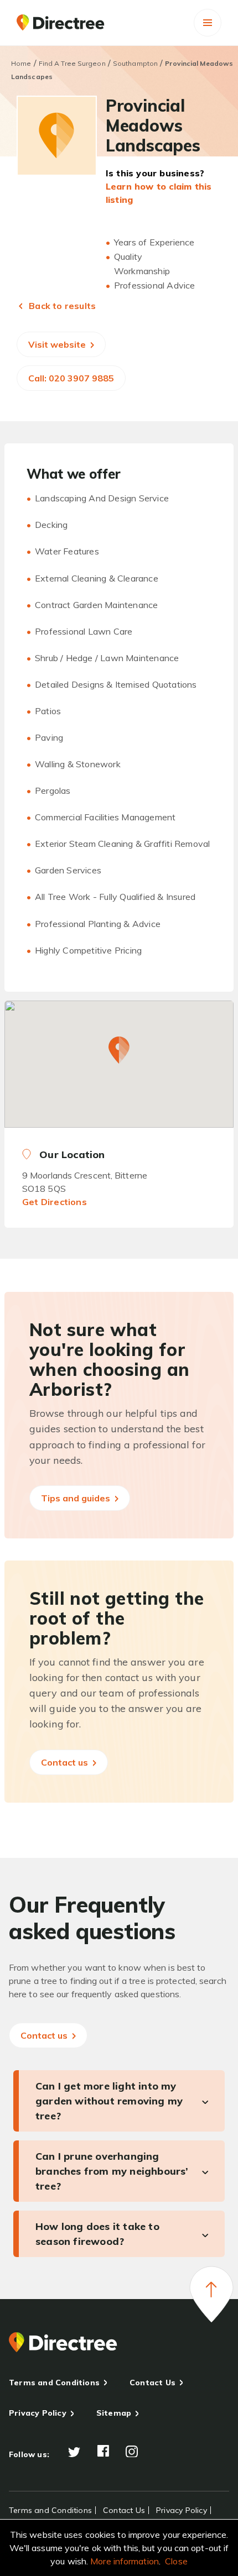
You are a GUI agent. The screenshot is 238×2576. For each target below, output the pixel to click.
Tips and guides (76, 1498)
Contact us (65, 1762)
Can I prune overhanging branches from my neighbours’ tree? (112, 2171)
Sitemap (113, 2413)
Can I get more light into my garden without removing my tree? (109, 2101)
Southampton (135, 63)
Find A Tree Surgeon (72, 63)
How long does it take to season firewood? (97, 2234)
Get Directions (54, 1201)
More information (124, 2561)
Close (176, 2561)
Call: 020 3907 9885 (71, 378)
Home (21, 63)
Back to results (61, 305)
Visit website (58, 344)
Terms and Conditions (54, 2382)
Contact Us (152, 2382)
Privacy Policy (37, 2413)
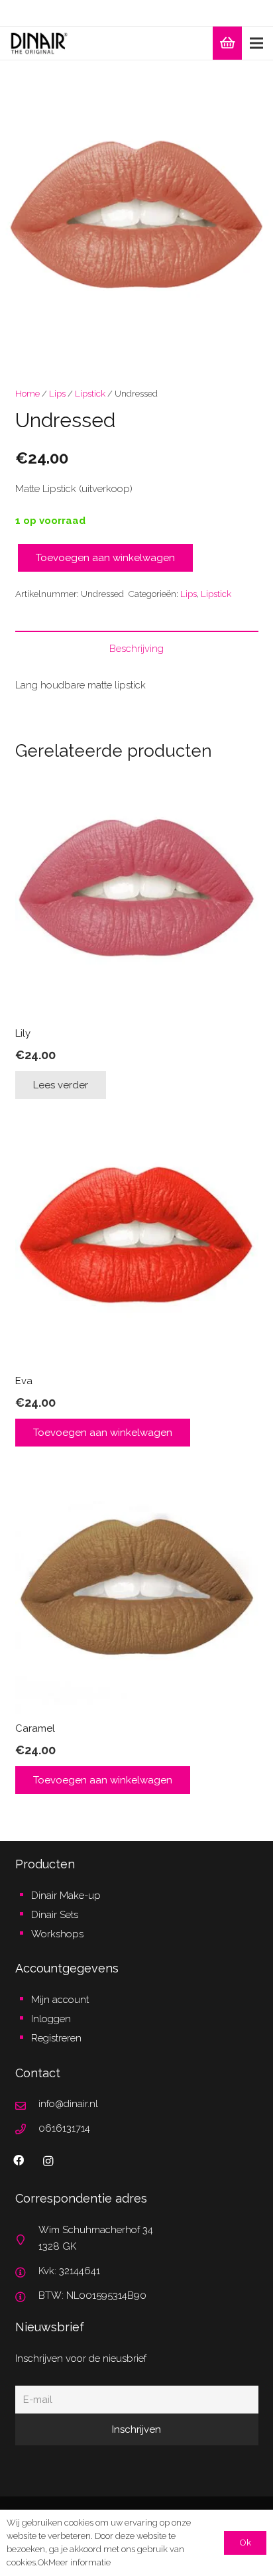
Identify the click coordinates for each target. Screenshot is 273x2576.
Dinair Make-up (66, 1895)
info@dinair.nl (68, 2104)
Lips (57, 393)
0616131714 (64, 2128)
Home (27, 393)
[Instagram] (48, 2161)
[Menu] (256, 43)
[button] (253, 79)
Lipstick (90, 393)
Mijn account (60, 2000)
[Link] (39, 43)
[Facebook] (18, 2160)
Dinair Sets (54, 1915)
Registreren (56, 2038)
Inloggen (51, 2019)
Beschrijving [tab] (136, 649)
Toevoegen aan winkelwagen (105, 558)
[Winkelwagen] (227, 43)
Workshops (57, 1934)
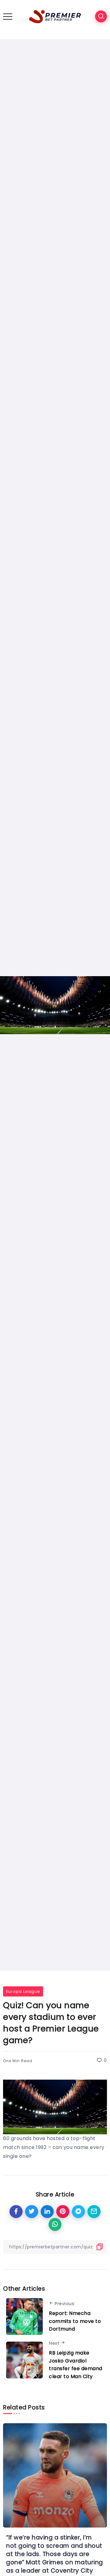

= = = = = = =

_EXERCISE DIRECTIONS:_
A single figure is the whole answer: the number of lines in the listing that contain the word "each".

_REPLY TO THE EXERCISE:_
2